First grade students will use technology to complete a report about a farm animal. A visit to a local farm will provide students with hands on demonstrations of farm animals and how they live. Students will learn in depth facts about one specific animal by conducting research online. Students will improve writing and typing skills by composing their animal report using the computer. Students will gain further practice with the writing process during center time when they will write a letter to their chosen animal.
Finally, students will gain presentation skills by presenting their animal findings to the class through oral presentations. These skills will be gained by meeting the following lesson objectives: 1. Students will identify farm animals. 2. Students will identify what their chosen farm animal eats. 3. Students will research and identify the name of the animal’s offspring. 4. Students will research and explain what resource their animal provides to humans. 5. Students will compile their research by using the computer. 6. Students will present their findings orally.
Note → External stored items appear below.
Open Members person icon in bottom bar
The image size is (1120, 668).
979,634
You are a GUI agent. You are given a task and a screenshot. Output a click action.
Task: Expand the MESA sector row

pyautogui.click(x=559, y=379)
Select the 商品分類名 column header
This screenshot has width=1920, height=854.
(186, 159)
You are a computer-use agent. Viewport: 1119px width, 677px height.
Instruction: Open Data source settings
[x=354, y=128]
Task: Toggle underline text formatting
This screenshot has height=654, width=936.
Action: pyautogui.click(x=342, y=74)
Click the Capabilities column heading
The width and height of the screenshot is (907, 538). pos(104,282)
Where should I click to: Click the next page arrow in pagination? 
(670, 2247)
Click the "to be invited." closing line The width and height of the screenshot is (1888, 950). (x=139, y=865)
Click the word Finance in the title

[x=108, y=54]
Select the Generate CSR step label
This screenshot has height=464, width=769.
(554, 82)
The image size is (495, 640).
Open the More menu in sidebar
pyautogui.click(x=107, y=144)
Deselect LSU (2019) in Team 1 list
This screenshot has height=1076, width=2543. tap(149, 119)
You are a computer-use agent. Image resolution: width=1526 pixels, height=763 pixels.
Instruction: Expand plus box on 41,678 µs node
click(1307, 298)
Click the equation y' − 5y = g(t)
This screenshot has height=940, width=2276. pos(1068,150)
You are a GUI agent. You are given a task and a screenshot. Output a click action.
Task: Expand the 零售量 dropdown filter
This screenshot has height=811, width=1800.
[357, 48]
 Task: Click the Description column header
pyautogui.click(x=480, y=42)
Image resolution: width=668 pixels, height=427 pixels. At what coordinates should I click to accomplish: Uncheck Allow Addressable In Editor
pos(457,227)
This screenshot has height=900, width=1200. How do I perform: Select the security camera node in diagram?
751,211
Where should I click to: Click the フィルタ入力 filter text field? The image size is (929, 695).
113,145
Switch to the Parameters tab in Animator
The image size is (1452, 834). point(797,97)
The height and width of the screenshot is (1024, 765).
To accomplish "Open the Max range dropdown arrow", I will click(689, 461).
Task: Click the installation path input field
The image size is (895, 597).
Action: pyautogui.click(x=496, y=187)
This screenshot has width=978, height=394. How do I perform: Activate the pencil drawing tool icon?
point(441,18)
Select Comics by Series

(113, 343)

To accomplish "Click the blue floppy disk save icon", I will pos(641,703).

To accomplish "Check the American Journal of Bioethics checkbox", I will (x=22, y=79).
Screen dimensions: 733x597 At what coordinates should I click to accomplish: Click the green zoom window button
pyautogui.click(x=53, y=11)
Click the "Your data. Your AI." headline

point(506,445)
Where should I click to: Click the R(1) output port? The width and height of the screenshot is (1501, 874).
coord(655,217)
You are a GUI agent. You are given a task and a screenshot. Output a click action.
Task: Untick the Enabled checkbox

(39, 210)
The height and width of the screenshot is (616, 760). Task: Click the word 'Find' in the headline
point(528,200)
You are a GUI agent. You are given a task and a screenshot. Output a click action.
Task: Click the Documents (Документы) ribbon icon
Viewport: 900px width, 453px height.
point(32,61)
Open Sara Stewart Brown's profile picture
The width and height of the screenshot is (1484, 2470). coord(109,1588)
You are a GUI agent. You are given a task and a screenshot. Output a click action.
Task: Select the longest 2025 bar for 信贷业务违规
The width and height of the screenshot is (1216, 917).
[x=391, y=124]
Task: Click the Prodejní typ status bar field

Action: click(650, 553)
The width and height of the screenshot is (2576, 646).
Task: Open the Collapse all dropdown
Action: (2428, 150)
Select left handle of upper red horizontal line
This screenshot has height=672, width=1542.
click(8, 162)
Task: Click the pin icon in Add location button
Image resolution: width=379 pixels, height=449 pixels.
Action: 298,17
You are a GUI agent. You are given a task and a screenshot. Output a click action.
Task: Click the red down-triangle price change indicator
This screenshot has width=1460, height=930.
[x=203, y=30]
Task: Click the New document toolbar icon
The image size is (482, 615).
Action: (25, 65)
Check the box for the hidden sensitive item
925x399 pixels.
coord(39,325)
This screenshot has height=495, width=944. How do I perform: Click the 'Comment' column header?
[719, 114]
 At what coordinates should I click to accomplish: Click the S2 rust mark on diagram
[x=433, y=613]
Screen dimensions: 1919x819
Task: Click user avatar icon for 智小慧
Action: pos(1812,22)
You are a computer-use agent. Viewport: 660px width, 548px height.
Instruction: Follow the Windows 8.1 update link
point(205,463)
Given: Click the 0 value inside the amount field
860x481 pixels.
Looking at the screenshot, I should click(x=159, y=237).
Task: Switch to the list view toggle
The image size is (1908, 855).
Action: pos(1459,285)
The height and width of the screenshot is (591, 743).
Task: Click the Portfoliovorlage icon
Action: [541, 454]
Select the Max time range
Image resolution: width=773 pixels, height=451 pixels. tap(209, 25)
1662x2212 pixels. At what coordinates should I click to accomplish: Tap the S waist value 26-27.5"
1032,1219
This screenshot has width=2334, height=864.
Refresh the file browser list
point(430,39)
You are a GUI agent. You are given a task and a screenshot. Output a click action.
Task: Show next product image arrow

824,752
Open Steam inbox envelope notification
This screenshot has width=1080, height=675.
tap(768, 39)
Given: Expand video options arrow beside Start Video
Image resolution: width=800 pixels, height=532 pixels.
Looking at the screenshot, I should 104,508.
Brief Description of the Task: Students will record four important facts about their chosen animal during a visit to a farm. Students will learn about what their animal eats and what its offspring is called. Students will ask the farmer questions in order to learn more about their animal. Students will have their drawing and writing materials with them in order to record what they see while at the farm. These recordings and observations will be taken back to the classroom and used to conduct research and write a report about their animal.
After the reports are presented orally, they will be made into a class book for students to read during center time. Steps of the Lesson: 1. Visit the farm. Ask the farmer questions. Draw and write observations. 2. Find a picture of chosen animal on the computer via the Internet. 3. Find important facts about chosen animal and record them. 4. Glue the animal picture to a piece of writing paper. 5. Write down facts researched on the computer including name of animal, what the animal eats and what it provides for humans. Other important facts will be included. 6. Present the report orally to the rest of the class.
7. During center time, read the reports that have been made into a class book. 8. During center time, write a letter to chosen animal telling their animal about what they eat and where they live. A question for the chosen animal will also be included. Instructional Strategies Used: Sometimes summarizing and note taking are considered only “study skills” but they are two of the most powerful skills students can acquire (Marzano, et al, 2001). Summarizing and note taking give students the opportunity to identify and understand what they are learning (Marzano, et al, 2001).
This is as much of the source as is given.